Karar metni.

● ● ● ● ●

16. Başvuru formunda ve 8/1/2019 tarihine kadarki süreçte, Tazminat Komisyonuna makul süre şikâyetiyle yapılan başvurudan, bu başvurunun sonucundan ve lehe takdir edilen tazminattan herhangi bir şekilde bahsedilmemiş; bilgi verilmemiştir. Daha sonra başvurucu vekili tarafından Anayasa Mahkemesine verilen 8/1/2019 tarihli dilekçede, makul sürede yargılanma hakkının ihlal edilmesi nedeniyle Tazminat Komisyonu tarafından 15/12/2014 tarihli kararla tazminat ödenmesine karar verildiği ve bilahare kararın infaz edildiği belirtilerek makul süreye ilişkin şikâyetten vazgeçildiği bildirilmiştir.

IV. İLGİLİ HUKUK

17. 30/3/2011 tarihli ve 6216 sayılı Anayasa Mahkemesinin Kuruluşu ve Yargılama Usulleri Hakkında Kanun'un 51. maddesi şöyledir:

"Bireysel başvuru hakkını açıkça kötüye kullandığı tespit edilen başvurucular aleyhine, yargılama giderlerinin dışında, ayrıca ikibin Türk Lirasından fazla olmamak üzere disiplin para cezasına hükmedilebilir."

18.Anayasa Mahkemesi İçtüzüğü'nün (İçtüzük) 83. maddesi şöyledir:

“Başvurucunun istismar edici, yanıltıcı ve benzeri nitelikteki davranışlarıyla bireysel başvuru hakkını açıkça kötüye kullandığının tespit edilmesi hâlinde başvuru reddedilir ve yargılama giderleri dışında, ilgilinin ikibin Türk Lirasından fazla olmamak üzere disiplin para cezasıyla cezalandırılmasına karar verilir.”

V. İNCELEME VE GEREKÇE

19. Mahkemenin 22/1/2019 tarihinde yapmış olduğu toplantıda başvuru incelenip gereği düşünüldü:

A. Başvurucunun İddiaları

20. Başvurucu 5233 sayılı Kanun kapsamında yaptığı başvuru üzerine verilen tazminatın gerçek zararını karşılamaktan uzak olduğunu, özellikle hayvan zararları ve birim fiyatlara ilişkin değerlendirmelerin gerçekçi olmadığını, manevi zararının da tazmin edilmediğini, buna karşı açtığı davadan da yeterli sonuç alamadığını belirterek mülkiyet hakkı ile adil yargılanma hakkının ihlal edildiğini ileri sürmüştür. Başvurucu ayrıca Tunceli Valiliği Terör ve Terörle Mücadeleden Doğan Zarar Tespit Komisyonunda ve ardından derece mahkemelerinde geçen sürenin çok uzun olduğunu belirterek makul sürede yargılanma hakkının da ihlal edildiğini iddia etmiştir.

B. Değerlendirme

21. 6216 sayılı Kanun'un 51. maddesi ile İçtüzük'ün 83. maddesi gereği başvurucunun istismar edici, yanıltıcı ve benzeri nitelikteki davranışlarıyla bireysel başvuru hakkını açıkça kötüye kullandığının tespit edilmesi hâlinde başvuru reddedilir ve yargılama giderleri dışında ilgilinin 2.000 TL'den fazla olmamak üzere disiplin para cezasıyla cezalandırılmasına karar verilir.

● ● ● ● ●

Alıntılanan veriler.
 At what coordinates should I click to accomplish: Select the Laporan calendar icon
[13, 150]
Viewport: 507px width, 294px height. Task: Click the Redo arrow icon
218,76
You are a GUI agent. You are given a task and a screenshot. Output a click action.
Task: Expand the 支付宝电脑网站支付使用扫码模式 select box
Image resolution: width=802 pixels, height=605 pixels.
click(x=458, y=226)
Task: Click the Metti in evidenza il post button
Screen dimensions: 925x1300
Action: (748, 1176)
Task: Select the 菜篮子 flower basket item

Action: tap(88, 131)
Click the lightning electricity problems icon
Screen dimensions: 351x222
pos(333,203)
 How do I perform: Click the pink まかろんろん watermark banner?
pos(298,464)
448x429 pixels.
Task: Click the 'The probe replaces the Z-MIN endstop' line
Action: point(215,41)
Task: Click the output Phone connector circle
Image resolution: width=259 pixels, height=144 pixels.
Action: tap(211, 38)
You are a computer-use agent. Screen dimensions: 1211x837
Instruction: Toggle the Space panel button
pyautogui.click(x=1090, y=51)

● ● ● ● ●

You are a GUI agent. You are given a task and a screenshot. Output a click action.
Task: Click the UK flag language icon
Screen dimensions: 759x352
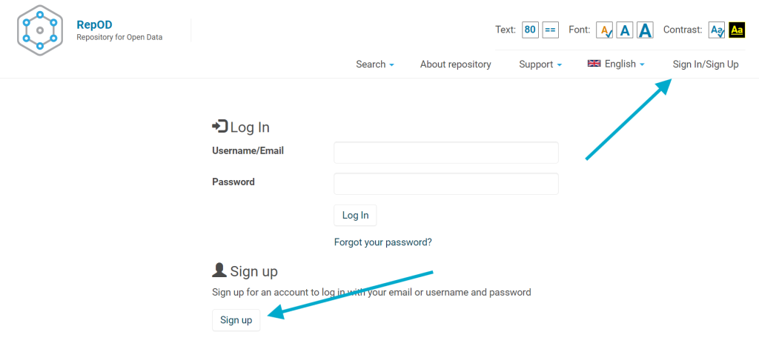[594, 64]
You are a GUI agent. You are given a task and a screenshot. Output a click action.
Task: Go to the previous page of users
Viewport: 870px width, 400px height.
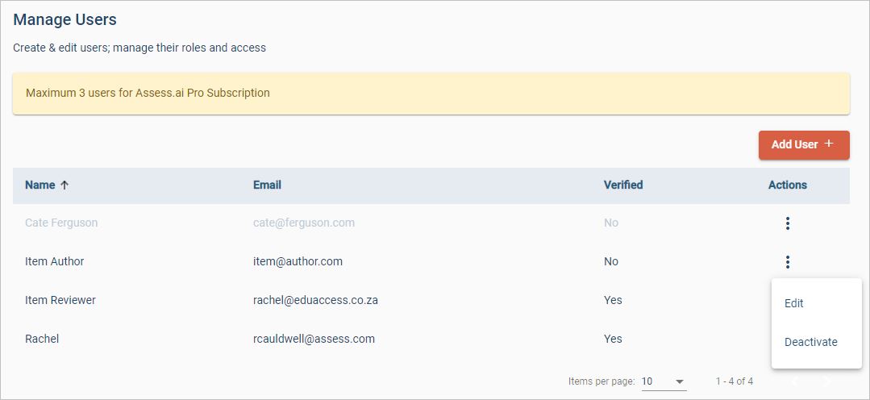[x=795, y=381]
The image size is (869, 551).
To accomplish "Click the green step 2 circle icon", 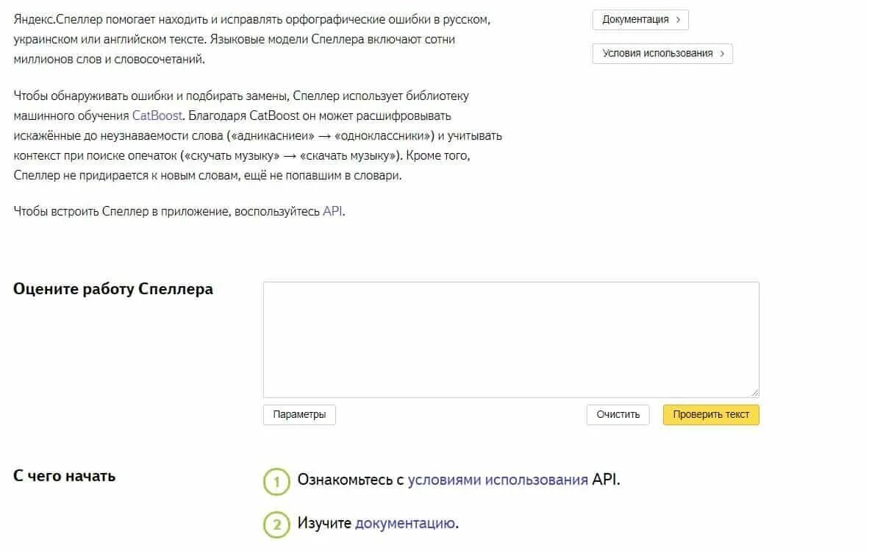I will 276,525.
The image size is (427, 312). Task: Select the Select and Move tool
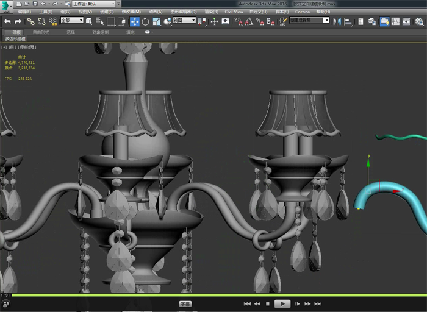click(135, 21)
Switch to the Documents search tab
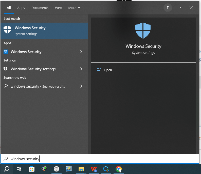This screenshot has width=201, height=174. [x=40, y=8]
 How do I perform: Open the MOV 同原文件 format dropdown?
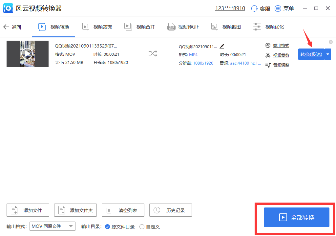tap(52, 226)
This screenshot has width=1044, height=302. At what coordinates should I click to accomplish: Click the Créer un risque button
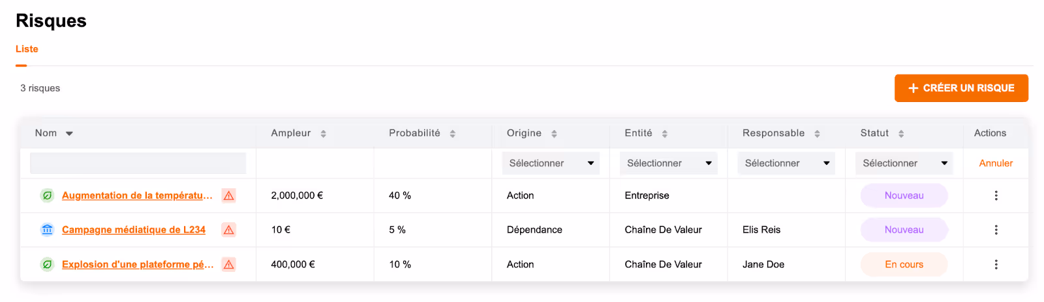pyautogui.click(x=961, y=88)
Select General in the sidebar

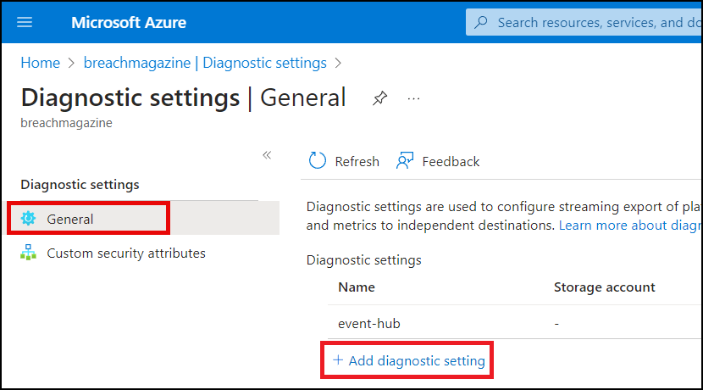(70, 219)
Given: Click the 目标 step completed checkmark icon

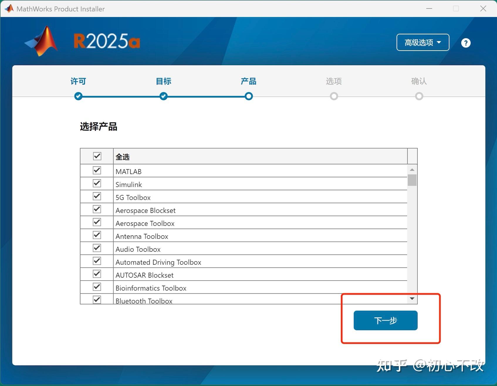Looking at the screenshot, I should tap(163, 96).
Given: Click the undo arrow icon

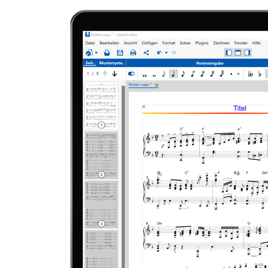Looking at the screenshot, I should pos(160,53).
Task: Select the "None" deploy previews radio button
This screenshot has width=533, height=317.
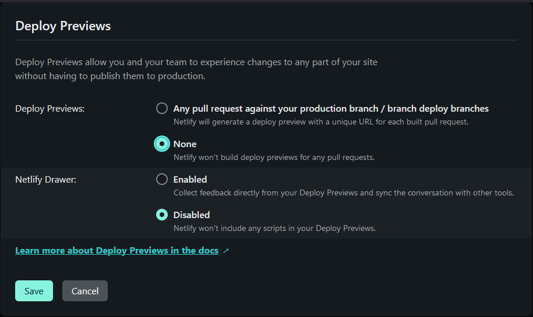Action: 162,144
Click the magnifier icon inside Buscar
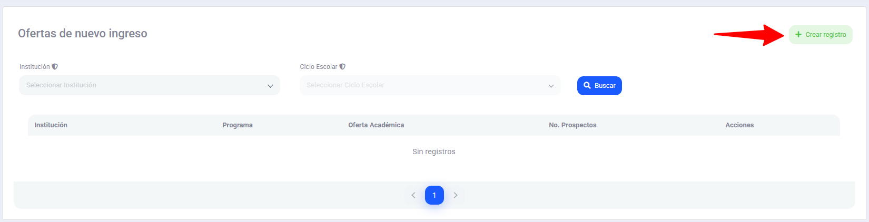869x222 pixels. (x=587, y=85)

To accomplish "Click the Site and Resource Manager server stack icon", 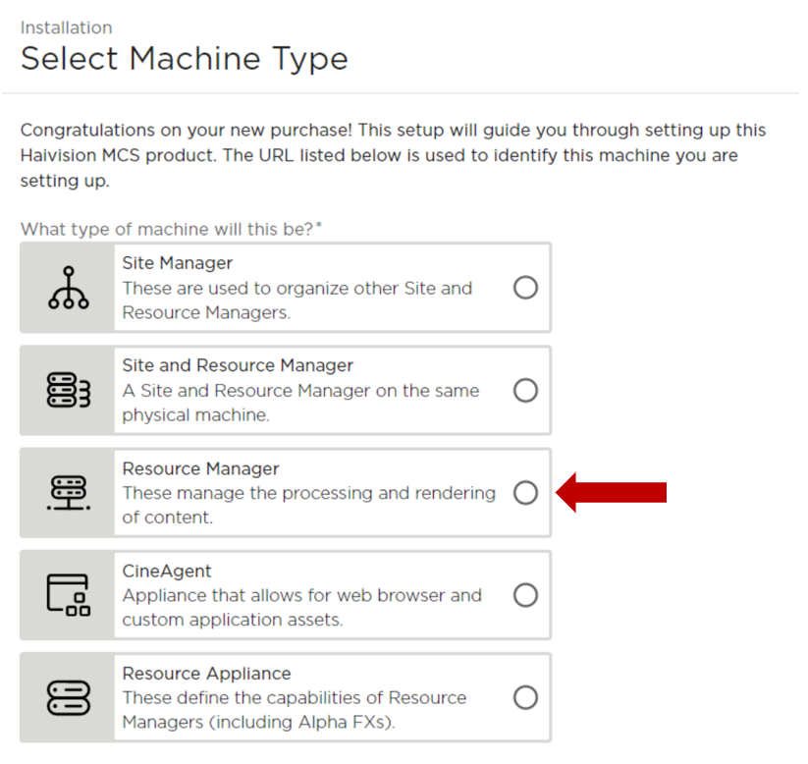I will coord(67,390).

● ● ● ● ●

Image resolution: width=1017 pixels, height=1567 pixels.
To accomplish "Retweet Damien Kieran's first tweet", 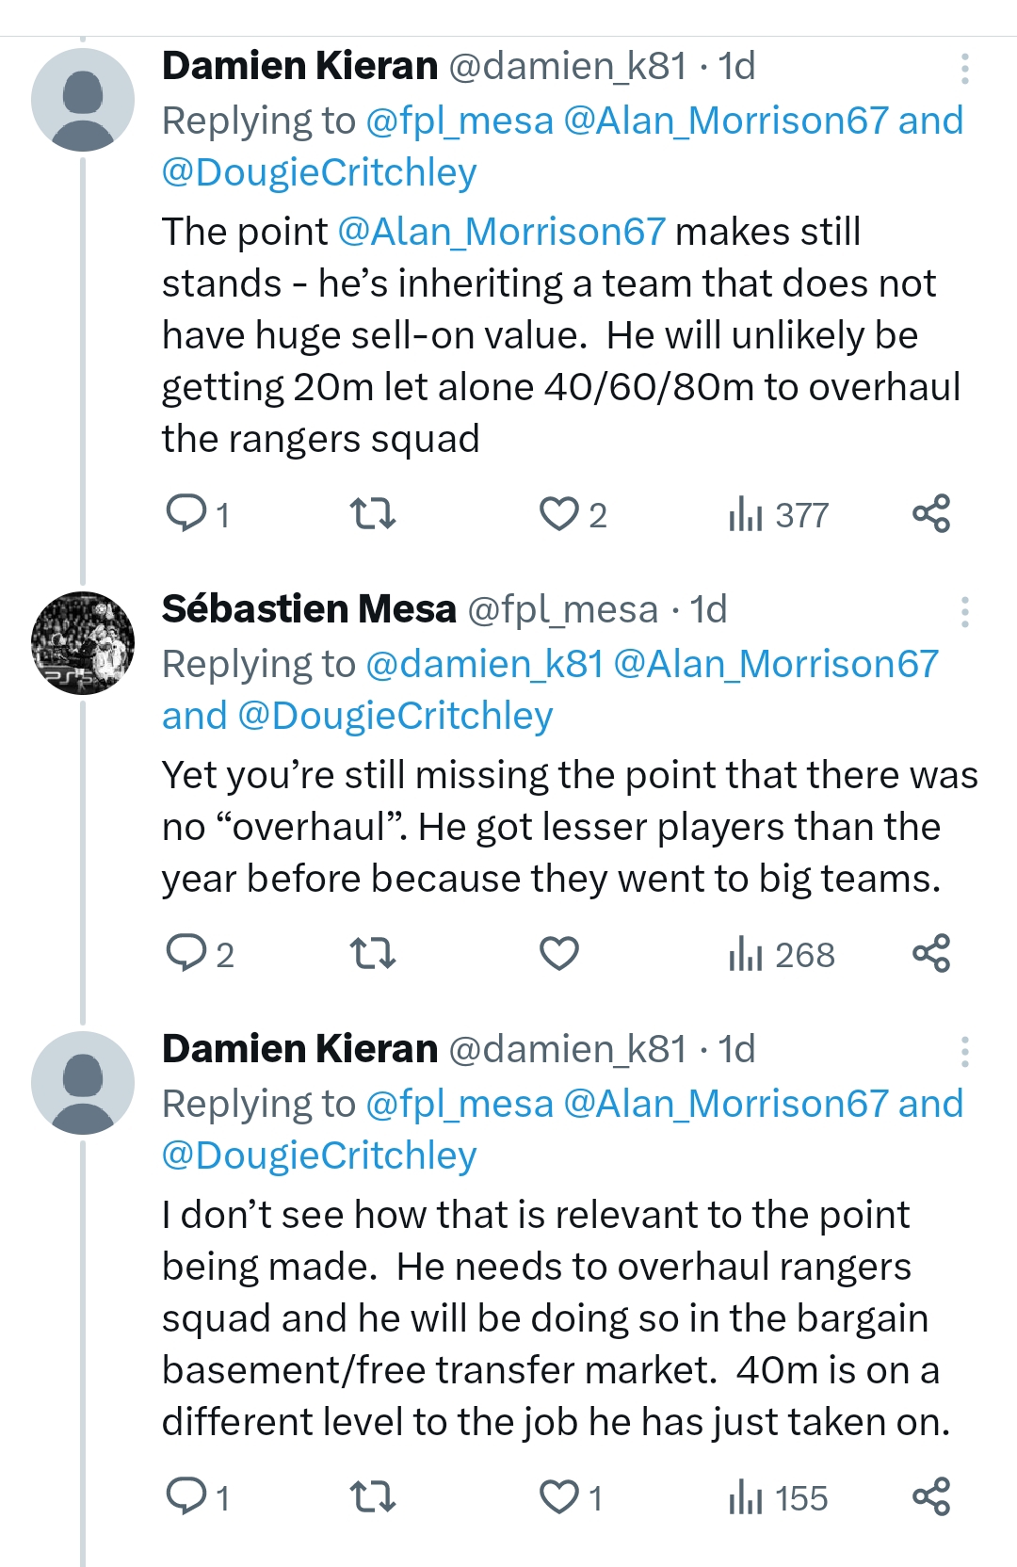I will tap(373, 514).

● ● ● ● ●

Görevler.
a. Aşağıdaki üç ifadenin karar metniyle uyuşup uyuşmadığını evet ya da hayır diye belirtin ve her birine karar veren ifadeyi metinden aynen alıntılayın: (i) Başvurucu vekili, 8/1/2019 tarihli dilekçeyle makul süreye ilişkin şikâyetten vazgeçildiğini bildirmiştir. (ii) 6216 sayılı Kanun'un 51. maddesine göre disiplin para cezası üç bin Türk Lirasına kadar çıkabilir. (iii) Başvuru, Mahkemenin 22/1/2019 tarihli toplantısında incelenmiştir.
b. Karar metnine göre Tazminat Komisyonu, makul sürede yargılanma hakkının ihlali nedeniyle tazminat ödenmesine hangi tarihli kararla hükmetmiştir?
c. Lütfen karar metnini, son cümlesinden sonra gelecek biçimde devam ettirin.

Yanıtlar.
a.
(i) Evet: "makul süreye ilişkin şikâyetten vazgeçildiği bildirilmiştir"
(ii) Hayır: "ikibin Türk Lirasından fazla olmamak üzere disiplin para cezasına hükmedilebilir"
(iii) Evet: "Mahkemenin 22/1/2019 tarihinde yapmış olduğu toplantıda başvuru incelenip gereği düşünüldü"

b. 15/12/2014 tarihli kararla.

c.
22. İlgili düzenlemeler vasıtasıyla genel hukuk teorisinde bir kamu düzeni kuralı olarak ele alınan ve genel olarak bir hakkın açıkça öngörüldüğü amaç dışında, başkalarını zarara sokacak şekilde kullanılmasının hukuk düzenince himaye edilmeyeceğini ifade eden hakkın kötüye kullanılmasının bireysel başvuru alanında özel olarak ele alındığı görülmektedir. Bu bağlamda bireysel başvuru usulünün amacına açıkça aykırı olan ve mahkemenin başvuruyu gereği gibi değerlendirmesini engelleyen davranışların başvuru hakkının kötüye kullanılması olarak değerlendirilmesi mümkündür (S.Ö., B. No: 2013/7087, 18/9/2014, § 28).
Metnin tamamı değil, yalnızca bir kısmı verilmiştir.